Он начал говорить о Мишке, рассказал, как он вчера ушел на вокзал, что просил передать матери, отцу, сказал про одежду, про гармонь. Он видел, что ее пальцы — красные от холода, ветра, воды — слегка дрожат и что она, желая скрыть их дрожь, прижала руку к бедру. Он не глядел на Верино лицо, но чувствовал, что у нее сейчас виноватое, жалобное выражение.

— Степа! — откашлявшись, хрипло сказала она.

— Что?

— Степа!

— Ну что?

Она молчала, и он молчал.

Вдруг она сделала шаг к нему и, заглядывая ему в лицо, сказала:

— Степа, прости меня.

— Нет, — сказал он и отступил немного.

— Степа, — всхлипывая, сказала она, — сколько я слез проплакала, места, покою мне нет, тебя жалко и себя жалко. Прости, Степа.

— Меня не жалей, — сказал он.

— Степа, — тихо, одними губами сказала она и заплакала.

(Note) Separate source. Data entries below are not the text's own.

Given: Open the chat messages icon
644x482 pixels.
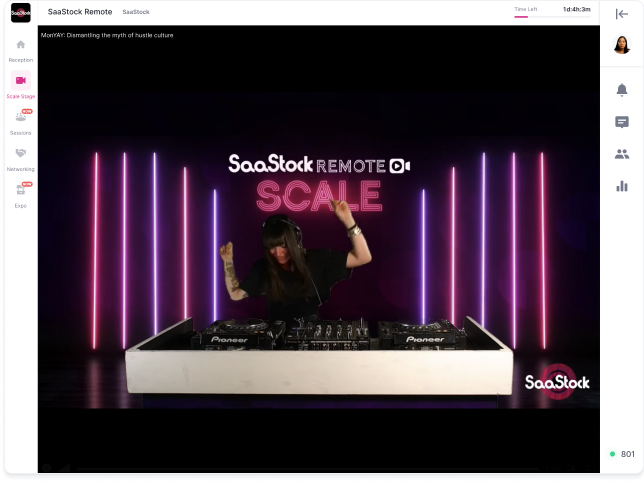Looking at the screenshot, I should [621, 122].
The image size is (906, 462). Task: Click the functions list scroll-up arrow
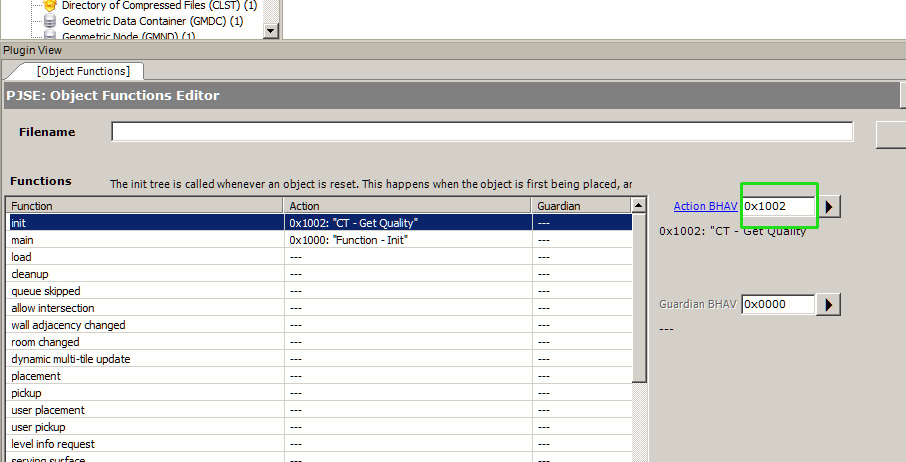tap(639, 206)

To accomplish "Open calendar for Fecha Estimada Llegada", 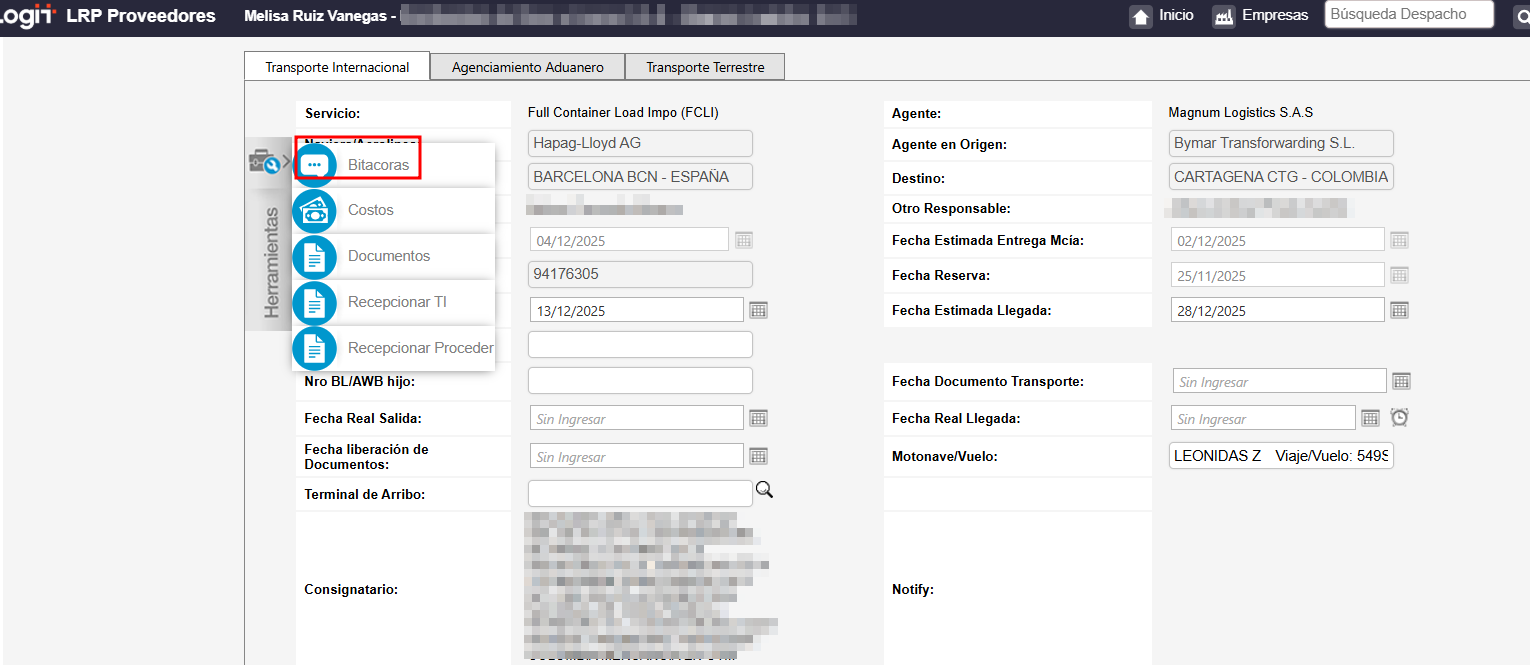I will tap(1399, 310).
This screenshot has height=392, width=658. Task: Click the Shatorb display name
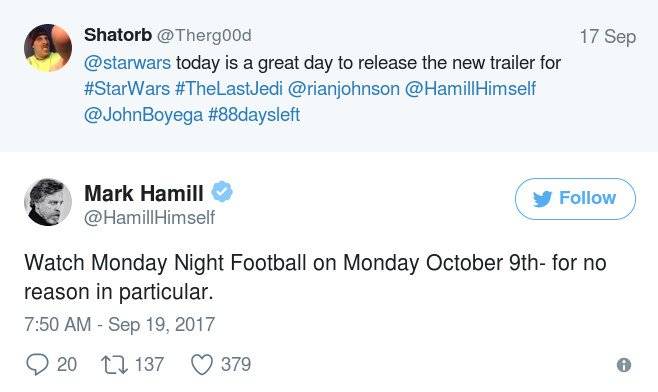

Он смотрел теперь в лицо, — слезы навертывались одна за другой на глаза и бежали по щекам. Он смотрел на ее слезы. Прозрачные, они набухали, росли, становились полукруглыми, текли по щекам, а на глазах вновь быстро созревали прозрачные торопливые капли. Она увидела его взгляд, улыбнулась ему и сказала:

— Глупый ты, как маленький, и я дурная. Зачем друг друга мучаем? Степа, родной мой... — Все с жалкой, покорной улыбкой она посмотрела на него, потом совсем уж тихо, одними губами, сказала: — Степочка!

— Я тебе про Мишку все сказал.

— Степа, я на рельсы кинусь, удавлюсь!

Он молчал.

— Ну, смотри ты, — громко сказала она, — смотри, жалеть будешь, всю жизнь жалеть будешь.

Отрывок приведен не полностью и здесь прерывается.